10 of 11 people found the following review helpful:
5.0 out of 5 stars
Under the Pretext,
By Booklubber (Boise) - See all my reviews
Amazon Verified Purchase(What's this?)
This review is from: The Big Lie: Spying, Scandal, and Ethical Collapse at Hewlett Packard (Hardcover)
The pretexting scandal exploded in the media and then crawled through kangaroo Congressional hearings and a campaigning California AG's office. Righteous indignation amplified the bias of a press that was captivated by a swashbuckling septuagenarian. It was a comedy of egos with tragic consequences and a reasonable explanation has been a long time coming.
There are two sets of characters. There are two directors (one, a misogynistic, narcissistic egomaniac given to self-aggrandizing drivel who takes pleasure in making enemies by setting up his colleagues,--- and his foolishly loyal friend). And, there are two leaders (one, an idealist, who gives in to her protective instincts submitting to ruthless interrogation, and an ambitious fast rising star who, with calculated reticence, deftly positions his protector between himself and an impending train wreck). How could it have been too difficult to unravel the conflicts from their interests and discern who was telling the truth? Amazingly, it was for a lot of very powerful people including supposedly savvy journalists. Hopefully, with the benefit of Anthony Bianco's dedicated adherence to detail and his loyalty to accuracy, what should have been obvious finally is. Bianco doesn't resort to these cliches but the clarity of his style speaks to the axiom that the simplest explanation is the most likely. You wouldn't expect a book on this subject to be a page turner but The Big Lie was hard to put down. While the question of how a pro-active board capable of navigating the termination of its high profile, star struck CEO could be characterized as dysfunctional is never addressed and the described "fecklessness of the board's oldest member and his loose lipped ally" remains an ambiguous indictment, Bianco does a superlative job contextualizing great background and stubborn little facts into an excellent read that reveals a real heroine. The Big Lie sets much of the record straight while confirming that "If you have enough money and you're willing to spend enough, you can buy and sell somebody's reputation". What it doesn't do is dispel those nagging suspicions of a single Zillionaire who protested too much.
1 of 1 people found the following review helpful:
5.0 out of 5 stars
Insider report on Hewlett-Packard's boardroom imbroglio,
This review is from: The Big Lie: Spying, Scandal, and Ethical Collapse at Hewlett Packard (Hardcover)

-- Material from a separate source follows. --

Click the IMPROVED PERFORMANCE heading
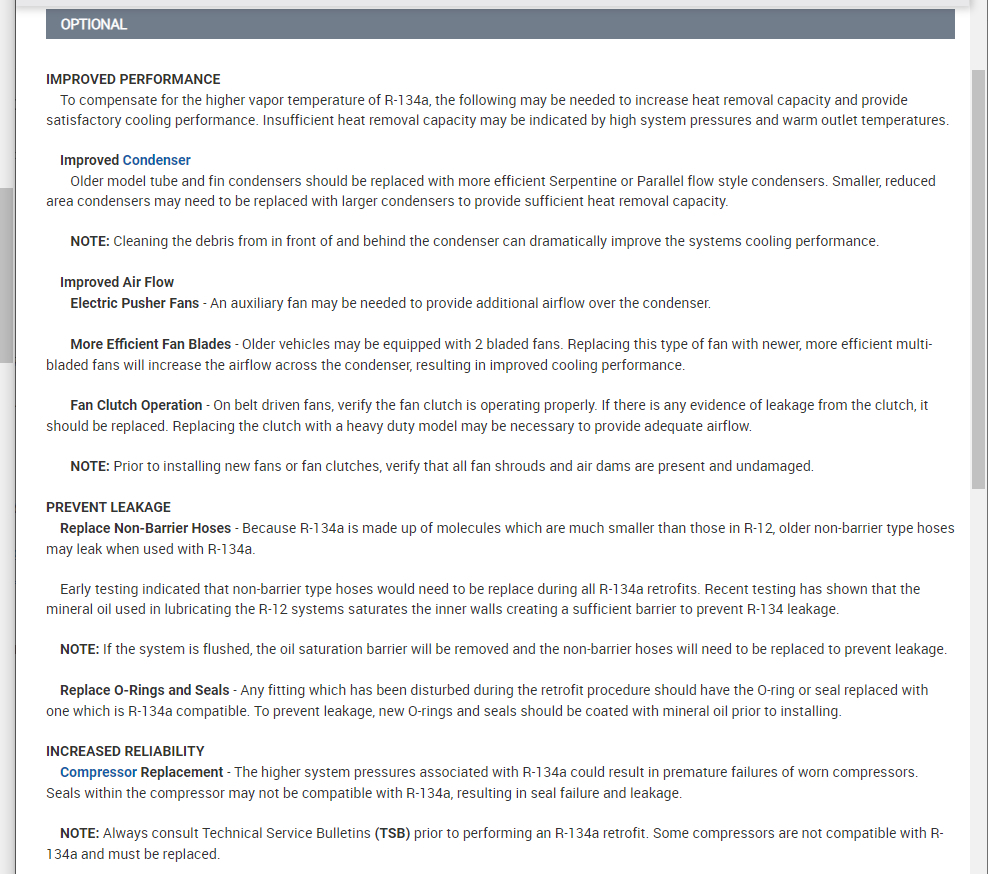 133,79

As corporate scandals go, Hewlett-Packard's 2006 boardroom imbroglio hardly rises to the level of Enron. No one went to jail, and HP shares quickly recovered. Even so, journalist Anthony Bianco manages to spin an entertaining yarn from this tempest in a tech teapot. Bianco gained impressive access to the main players in the HP battle. He unearths a wealth of telling details, and he offers a contrarian analysis of the "Spygate" scandal, though readers might wonder why they should care about a long-forgotten blowup and whether the evidence supports Bianco's strong criticism of then-CEO Mark Hurd (since replaced by Leo Apotheker). getAbstract recommends this book to readers seeking a cautionary tale about issues that remain relevant, from the dangers of toxic corporate climates to invasion of privacy.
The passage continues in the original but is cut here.